さよならの準備。

夕日のあたる放課後

第1話

転校が決まってから、今日で2週間。


最後まで転校が決まったことを皆に言えなかった。


部活も顧問の先生に口止めして、部活のみんなに何もいわずに辞めた。


突然辞めたくせに、放課後はここからサッカー部の練習を眺めてる私をみて、いい顔をしなかった。

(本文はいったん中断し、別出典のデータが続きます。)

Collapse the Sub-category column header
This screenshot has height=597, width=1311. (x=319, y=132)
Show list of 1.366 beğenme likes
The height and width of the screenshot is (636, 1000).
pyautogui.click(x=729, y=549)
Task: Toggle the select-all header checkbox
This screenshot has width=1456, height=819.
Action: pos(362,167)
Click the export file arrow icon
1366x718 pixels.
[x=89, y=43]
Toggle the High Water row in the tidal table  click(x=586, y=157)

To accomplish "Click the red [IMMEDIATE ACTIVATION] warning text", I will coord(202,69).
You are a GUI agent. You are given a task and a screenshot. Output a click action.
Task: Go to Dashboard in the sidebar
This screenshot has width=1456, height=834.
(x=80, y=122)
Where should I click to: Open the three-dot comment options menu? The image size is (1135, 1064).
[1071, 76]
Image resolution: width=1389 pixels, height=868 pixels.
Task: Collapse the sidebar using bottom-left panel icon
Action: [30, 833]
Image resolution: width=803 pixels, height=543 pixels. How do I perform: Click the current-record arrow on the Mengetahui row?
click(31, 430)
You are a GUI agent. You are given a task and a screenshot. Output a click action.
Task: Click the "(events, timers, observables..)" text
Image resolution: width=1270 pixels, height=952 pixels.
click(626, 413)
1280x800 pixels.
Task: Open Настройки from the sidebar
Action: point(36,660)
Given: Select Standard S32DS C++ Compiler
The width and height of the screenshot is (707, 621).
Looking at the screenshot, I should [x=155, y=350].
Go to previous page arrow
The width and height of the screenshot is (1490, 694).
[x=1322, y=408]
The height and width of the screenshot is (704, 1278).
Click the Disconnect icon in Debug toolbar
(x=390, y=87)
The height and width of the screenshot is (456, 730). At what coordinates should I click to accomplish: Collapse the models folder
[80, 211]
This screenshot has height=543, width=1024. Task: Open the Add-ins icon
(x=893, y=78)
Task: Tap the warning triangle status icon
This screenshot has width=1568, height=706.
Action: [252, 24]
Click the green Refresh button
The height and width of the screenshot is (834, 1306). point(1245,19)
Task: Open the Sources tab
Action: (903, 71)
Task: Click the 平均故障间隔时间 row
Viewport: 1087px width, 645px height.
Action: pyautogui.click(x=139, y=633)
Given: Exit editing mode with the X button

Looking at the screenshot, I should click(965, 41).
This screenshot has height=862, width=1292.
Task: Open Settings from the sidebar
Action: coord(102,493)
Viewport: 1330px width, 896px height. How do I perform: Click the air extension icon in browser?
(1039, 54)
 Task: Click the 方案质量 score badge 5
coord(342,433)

当たり前だよね、突然退部してここでサボってるんだもん。


だけど、どう思われようと転校までの残された時間をここに使いたかった。


今まで自分も部活をしてたから、結城くんの練習姿を見ること出来なかった。


練習してる結城くんも、こんなにかっこよかったんだね。


汗も笑顔も、真剣にサッカーやる姿も、キラキラ…輝いてた。


こうやって練習する結城くんを眺めるようになって、結城くんも教室から眺める私に気づいてくれた。


あっという間の2週間だった。

もう、2週間過ぎちゃった。


ついに明日、わたしは転校する。



何か言わなきゃって思った。

お別れの言葉を伝えなかったから後悔する。


何度もそう思ったのに、どうしても、どうしても言葉が出てこなくて、今日、最後の時間を過ごす。


結城くんだけじゃなくて、みんな大好きだった。


何度もいってきてお別れの挨拶を、今回はどうしても言えなかった。


本当に楽しい時間だった。

結城くんともっと話したかった。